SERANG/POSPUBLIK.CO – Pemerintah Provinsi (Pemprov) Banten membatalkan program bantuan kuota internet untuk siswa tingkat SLTA yang bersumber dari APBD perubahan 2020. Alasanya, karena program itu tidak mendapat persetujuan dari PT SMI sebagai pihak yang memberikan pinjaman daerah kepada Pemprov Banten.
Menanggapi hal itu, Anggota Komisi V DPRD Banten Furtasan Ali Yusuf mengatakan, Pemprov Banten harusnya mempertimbangkan secara matang alokasi bantuan kuota internet melalui pinjaman ke PT SMI. Sehingga, konsistensi serta komitmen pemprov patut dipertanyakan atas gagalnya program tersebut.
“Nggak jelas jadi gimna yah?, padahal kita sudah memperjuangkan, udah dijanjikan oleh pemprov itu sekarang batal, Jadi pemprov harus komitmen dan jelas membantu masyarakat agar belajar daring bisa terselenggara dengan baik,” kata Furtasan Ali Yusuf kepada awak media saat ditemui di Gedung DPRD Banten, KP3B, Curug, Kota Serang, Jum’at (18/9/2020).
Politisi NasDem itu menegaskan, awalnya nominal anggaran kuota internet sempat muncul di APBD perubahan. Untuk itu, pihaknya menyambut baik rencana Pemprov Banten dalam membantu kondisi masyarakat ditengah pandemi Covid-19.
“Jadi itu APBD perubahanan 2020 saya sudah senang awalnya sudah muncul diangka Rp 11 miliar, sudah ekspose kan, makanya saya seneng,” ungkapnya.
Meski Program kuota internet Pemprov Banten gagal, Rektor Uniba itu mengungkapkan secara tidak langsung subsidi kuota internet sudah tercover oleh pemerintah pusat mulai dari sekolah SD, SMP, SMA, hingga Perguruan tinggi dipastikan mendapat bantuan semua.
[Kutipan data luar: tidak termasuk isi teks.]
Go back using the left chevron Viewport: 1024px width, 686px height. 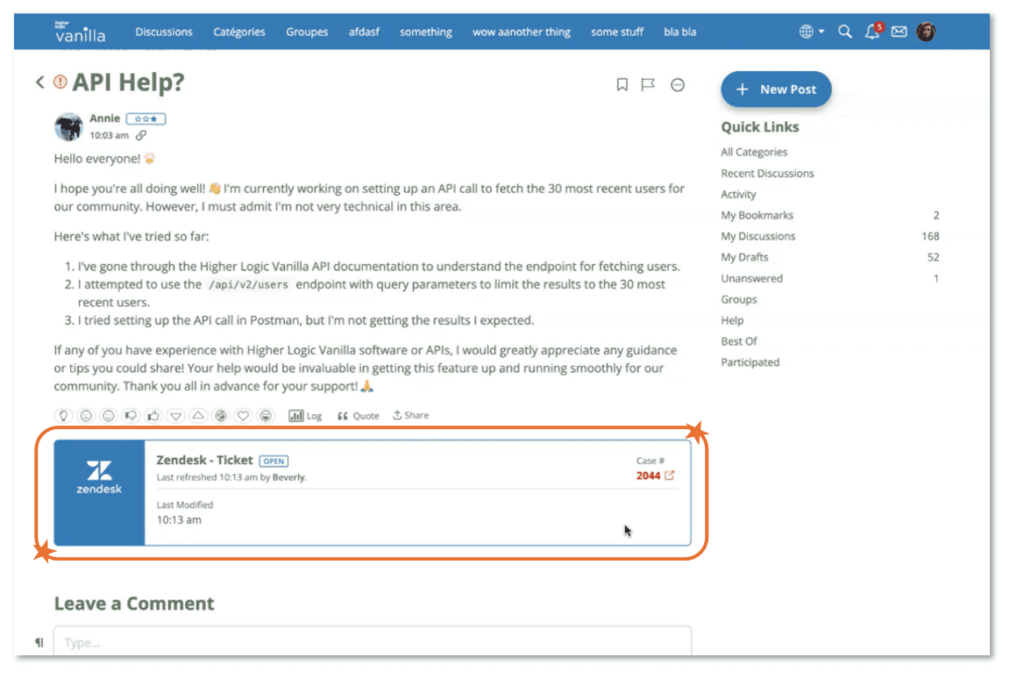pyautogui.click(x=40, y=83)
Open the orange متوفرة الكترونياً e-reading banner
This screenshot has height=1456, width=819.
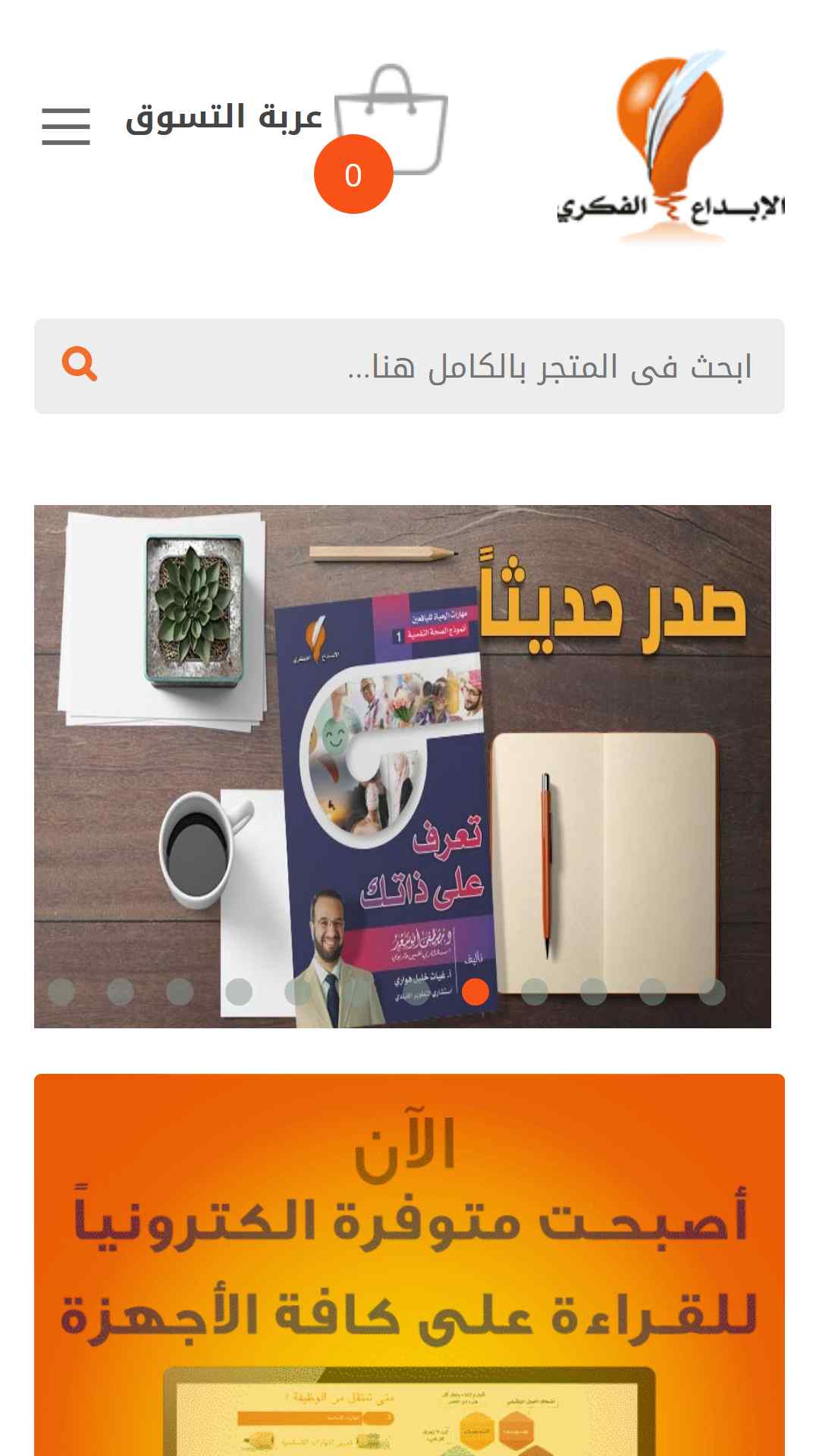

“Pemerintah pusat sudah clear (jelas,red) kan mulai dari TK, SD, SMP sampai perguruan tinggi semuanya itu dapat bantuan pulsa satu siswa (orang,red) itu sekitar 35 Giga,” ungkapnya.
Prinsipnya, ujar dia, yang harus dipikirkan sekarang bagaimana jaringan internet bisa diakses seluruh daerah termasuk di pelosok-pelosok desa, sebab, kata dia, hingga saat ini masih ada daerah yang tidak bisa mengakses jaringan internet sehingga altentatifnya harus turun naik gunung agar bisa belajar Daring.
“Yang harus kita pikirkan bareng-bareng adalah model jaringanya kan temen-temen tau masih ada yang di pelosok-pelosok (sulit jaringan,red) tetap aja mereka harus naik gunung untuk dapat sinyal,” tandasnya. (Jejen)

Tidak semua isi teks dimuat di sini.